Prof. Das (Figure 1) finished college, medical school and graduate school at Harvard Medical School, and graduated with an MD-PhD in 2000. He completed his training in internal medicine, cardiovascular sciences and clinical electrophysiology at Massachusetts General Hospital, where he was on staff from 2007‒2011. He was then at Beth Israel Deaconess Medical Center as the Co-director of the Cardiovascular Genetics Center and ran an active research program on RNA biomarkers for heart failure and arrhythmias.
Now, he is the co-director of the Resynchronization and Advanced Cardiac Therapeutics Program at MGH. His research focuses on understanding mechanisms of arrhythmias in heart failure, discovering new tests to provide better identification of patients at risk of developing heart failure or arrhythmias, and uncovering new therapies to treat heart failure.
ATM: Could you please make a brief self-introduction to our audiences?
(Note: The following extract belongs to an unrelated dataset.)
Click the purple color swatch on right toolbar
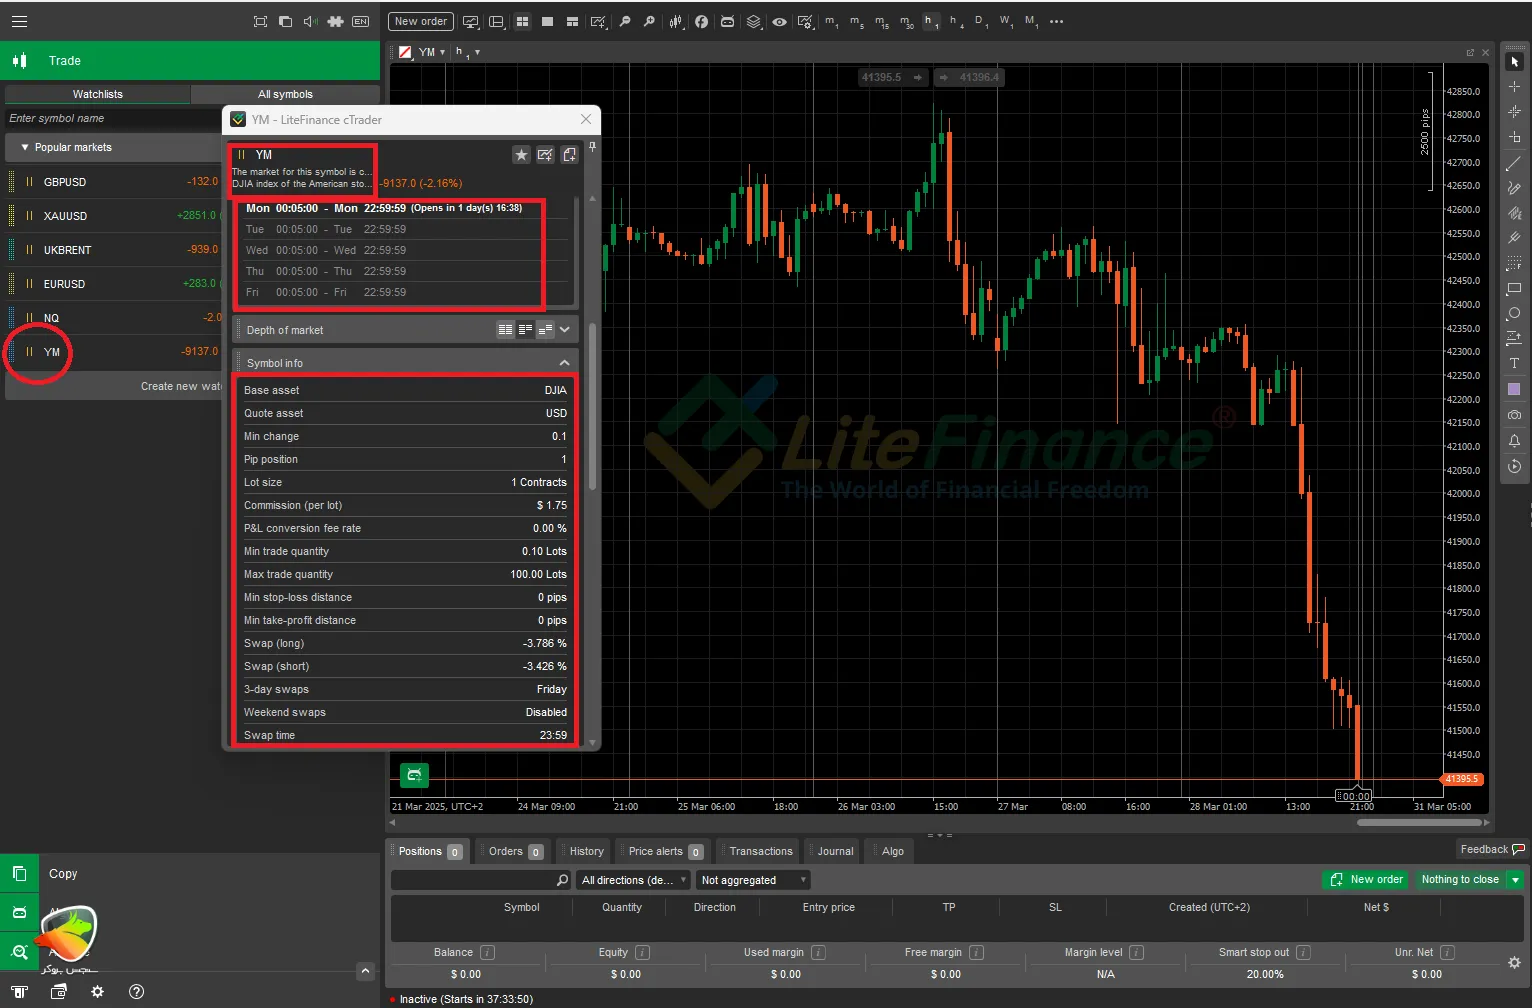This screenshot has width=1532, height=1008. pos(1514,390)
Prof. Das: My name is Saumya Das, and I am both a clinical cardiac electrophysiologist and a translational research scientist at Massachusetts General Hospital and Harvard Medical School. I have a research lab that investigates extracellular RNAs as biomarkers of heart diseases that play a functional role in disease pathogenesis.
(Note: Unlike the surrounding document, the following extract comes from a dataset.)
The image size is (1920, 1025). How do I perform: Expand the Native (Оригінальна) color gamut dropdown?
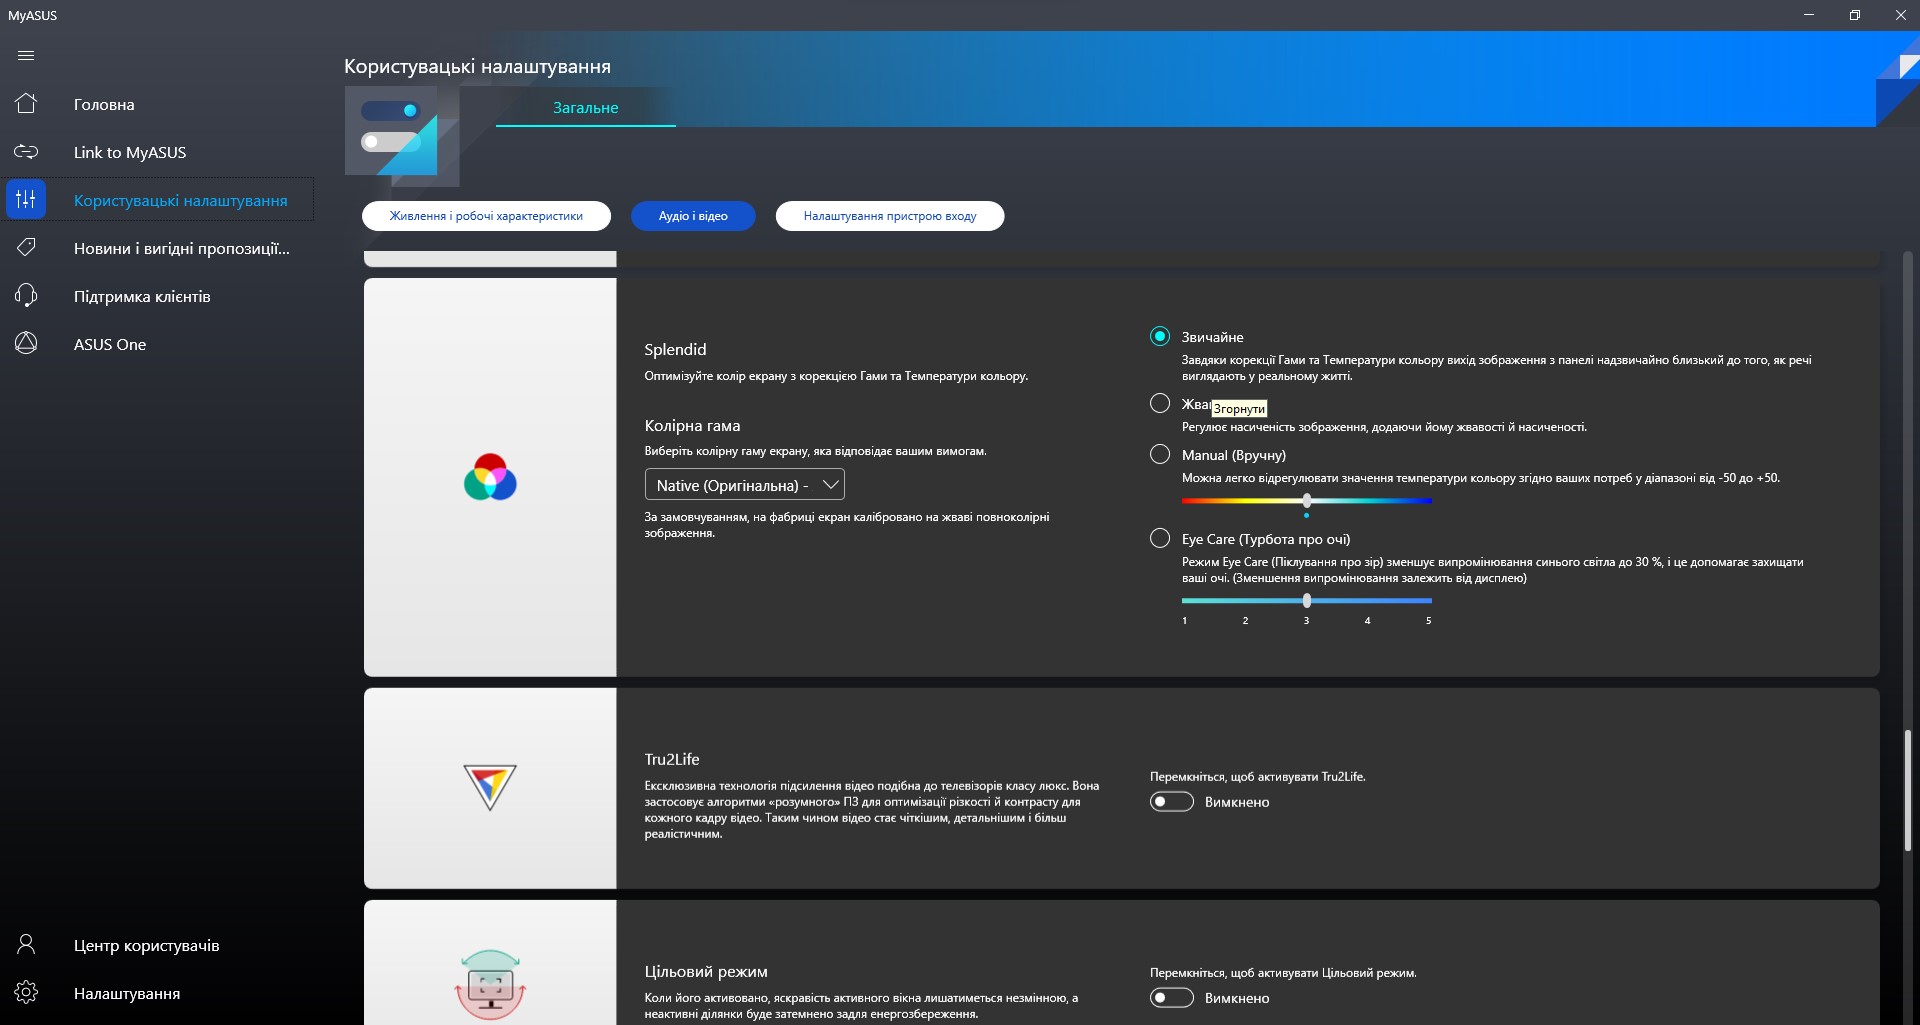coord(744,485)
ATM: What is the role of microRNA-30d in the response to cardiac resynchronization therapy in heart failure?
Prof. Das: In our initial study published in 2015 in Circulation, we found that baseline levels of mirRNA-30d in patients who are undergoing cardiac resynchronization therapy are correlated with their echocardiographic response at 6 months. So the baseline levels predict how well the heart remodels in response to CRT. Using animal models and cell culture systems, we also found that mirRNA-30d plays an important cardiac protective role.
ATM: What is the major discovery in your recent research on blood markers that can predict heart failure?
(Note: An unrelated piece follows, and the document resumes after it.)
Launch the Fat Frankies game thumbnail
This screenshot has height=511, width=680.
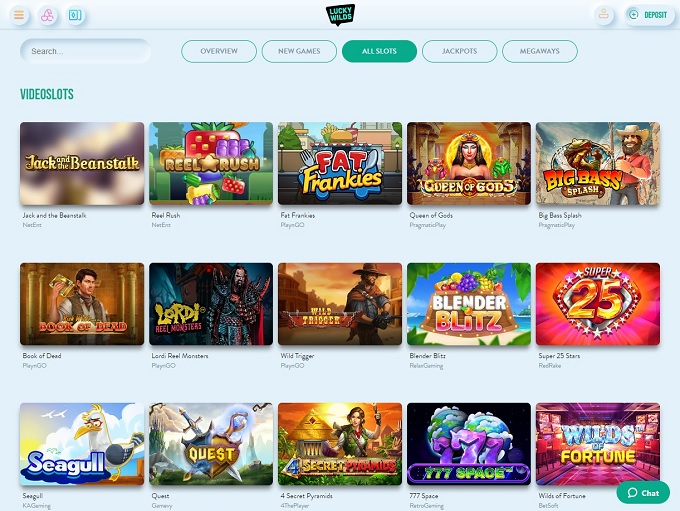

Prof. Das: Our most recent largest study is using next generation sequencing to identify extracellular RNAs in the plasma that can predict cardiac remodeling after myocardial infarction. We found a signature of micro-RNAs that was associated with LV remodeling as measured by cardiac MRI, which is known as a very sensitive signature of cardiac remodeling. And the other interesting finding was that there were other small non-coding RNAs that were also differently expressed between patients with beneficial or adverse remodeling. We are now exploring the possible functional role for these circulating micro-RNAs and other non-coding RNAs, in cardiac remodeling in the post MI heart.
ATM: Could you share your experience on heart disease with the junior doctors or researchers?
Prof. Das: I did my PhD in neuroscience, and for my clinical training I entered into cardiology and cardiac electrophysiology. This was a time of exciting progress in advancing therapy for patients with cardiovascular diseases (the biggest contributor to world-wide mortality), but with significant gaps in knowledge in fundamental mechanisms of heart disease. I saw a great opportunity to combine clinical or translational research with basic research to translate bedside observations to the bench.
ATM: Any comments on the development of cardiology in China
Prof. Das: Sure, it is clear that there are really important and interesting papers that are coming out in cardiovascular biology from Chinese scientists. I had the chance to visit Shanghai University two years ago and meet some of the students in Dr. Junjie Xiao’s laboratory and talk about some of their projects. It is really nice to see that some of these projects now have been published in pretty good journals and the work is progressing nicely. You know in two years since I have been here, the increasing number of young people interested in cardiovascular research, and the quality of the science is very encouraging. There is a great opportunity for collaborations that leverage some of the unique resources in China and an enthusiastic, young group of scientists hungry for success.
Conflicts of Interest: The author has no conflicts of interest to declare.